(Screenshot grounding data)
━━━━
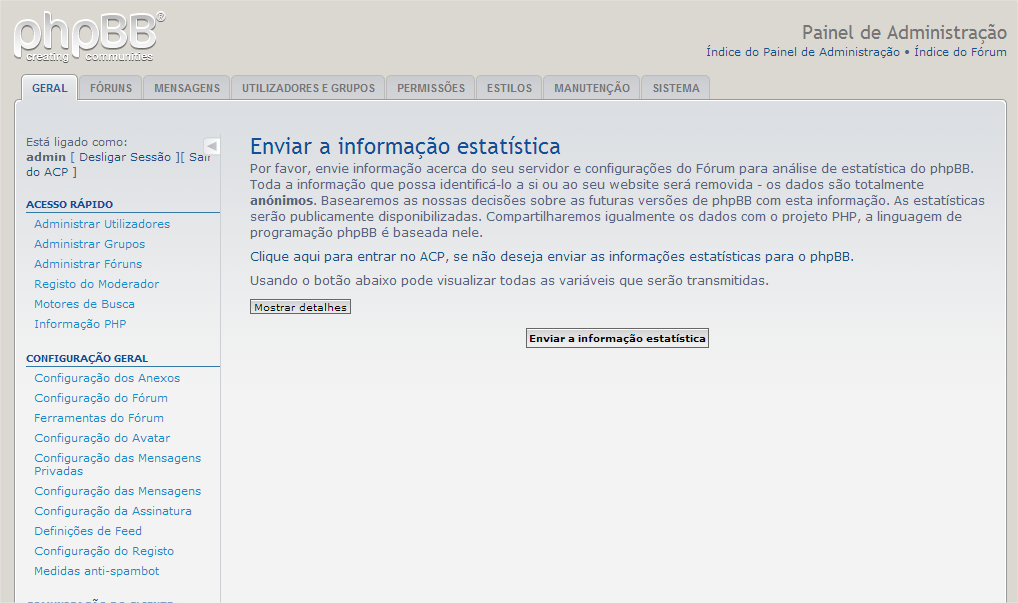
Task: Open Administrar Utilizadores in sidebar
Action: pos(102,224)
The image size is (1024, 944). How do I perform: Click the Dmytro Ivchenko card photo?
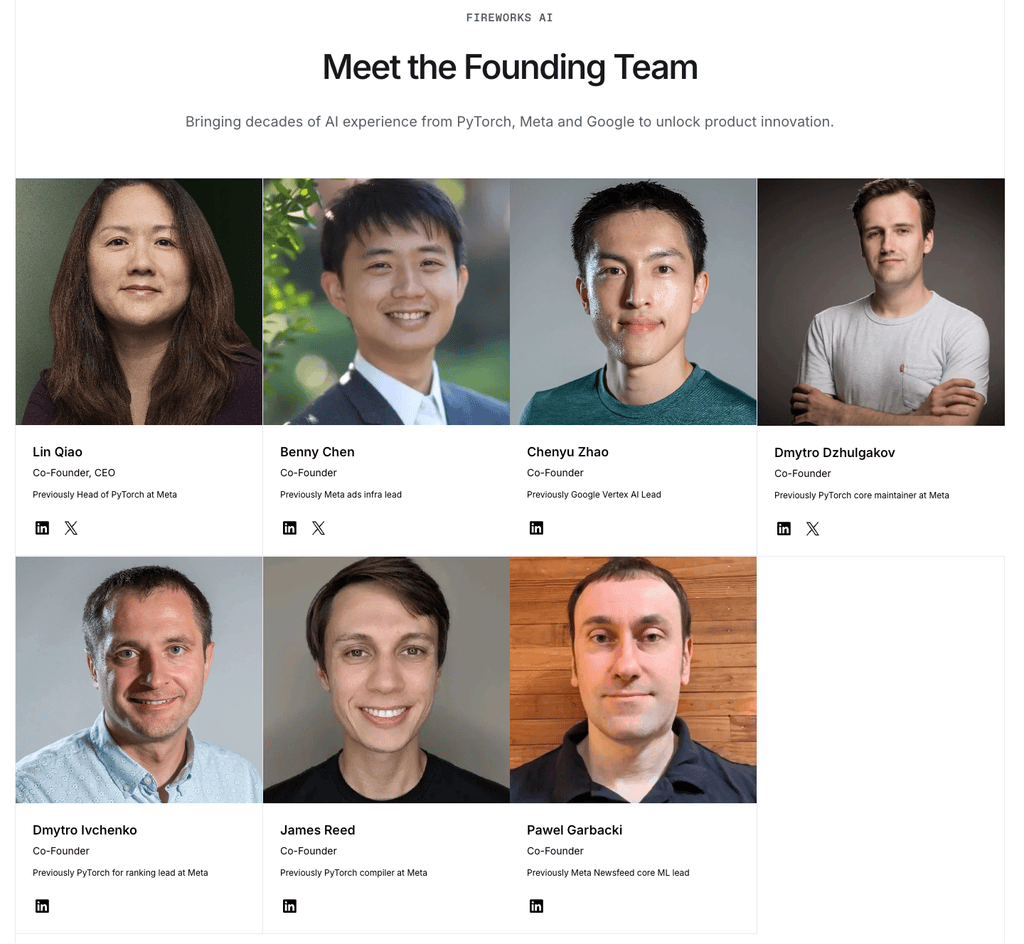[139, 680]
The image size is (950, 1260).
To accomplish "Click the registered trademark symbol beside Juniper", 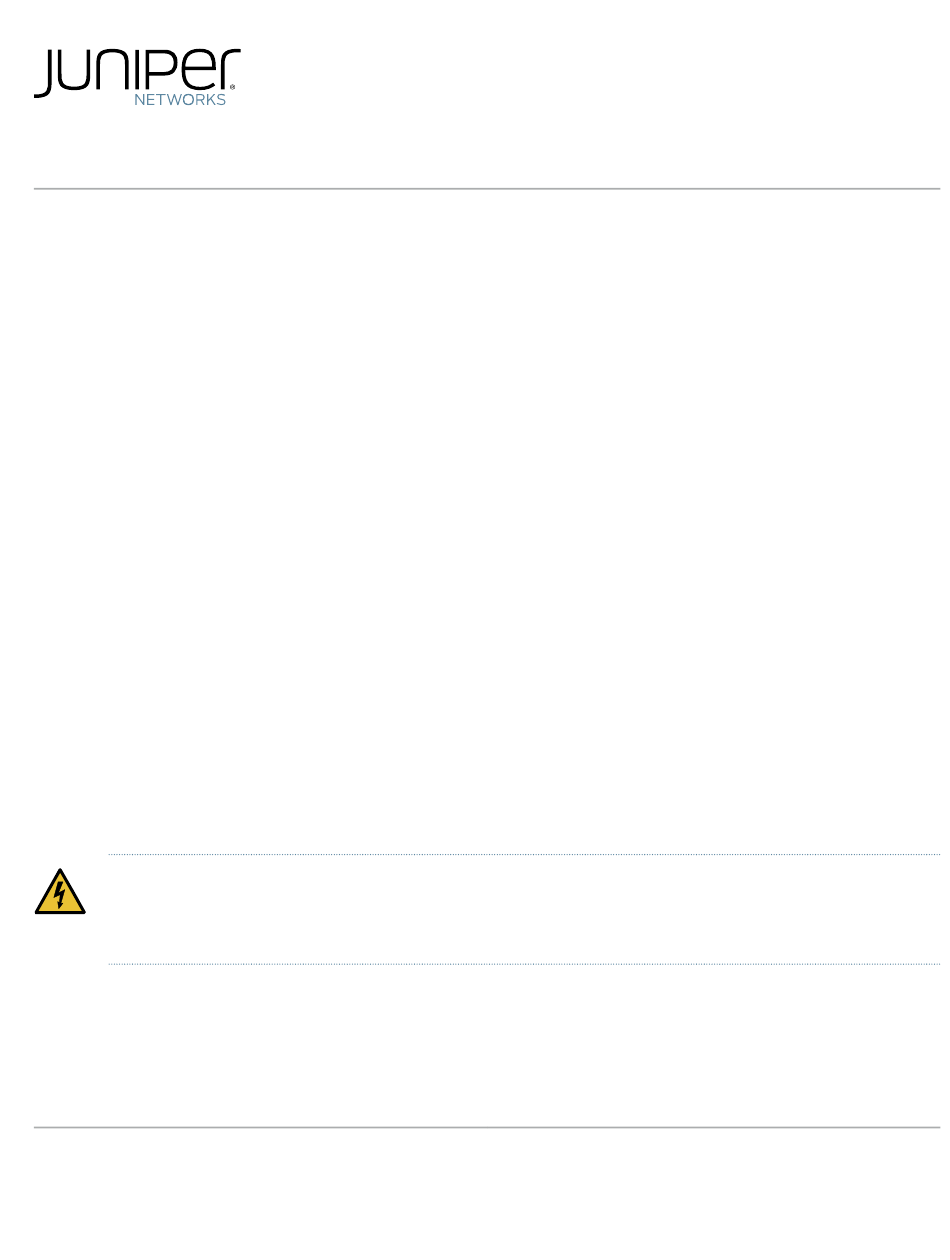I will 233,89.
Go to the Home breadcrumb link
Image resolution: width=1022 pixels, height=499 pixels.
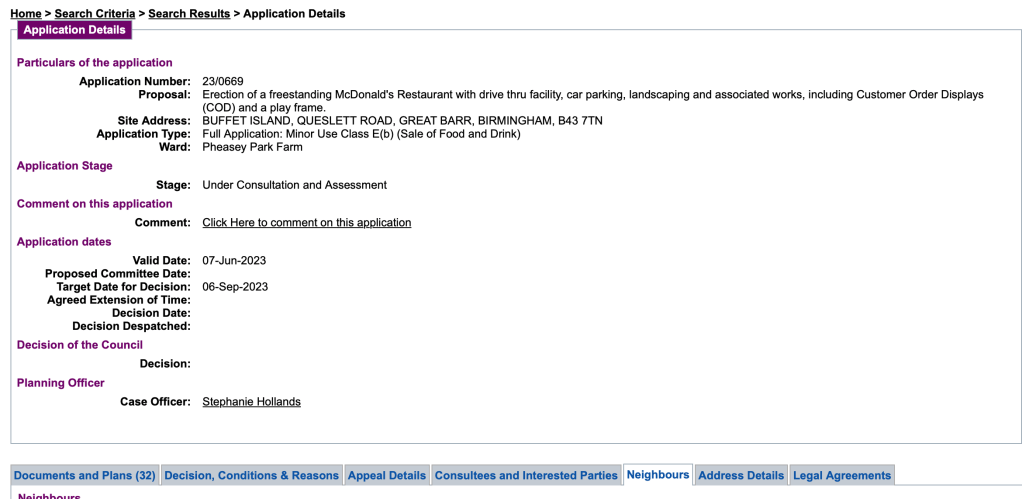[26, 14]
━━━━
Problem details: Print, without pictures, exactly the lines from the one containing "Go to the Home breadcrumb link" through the final line of the records above.

Answer box:
Go to the Home breadcrumb link
Image resolution: width=1022 pixels, height=499 pixels.
[26, 14]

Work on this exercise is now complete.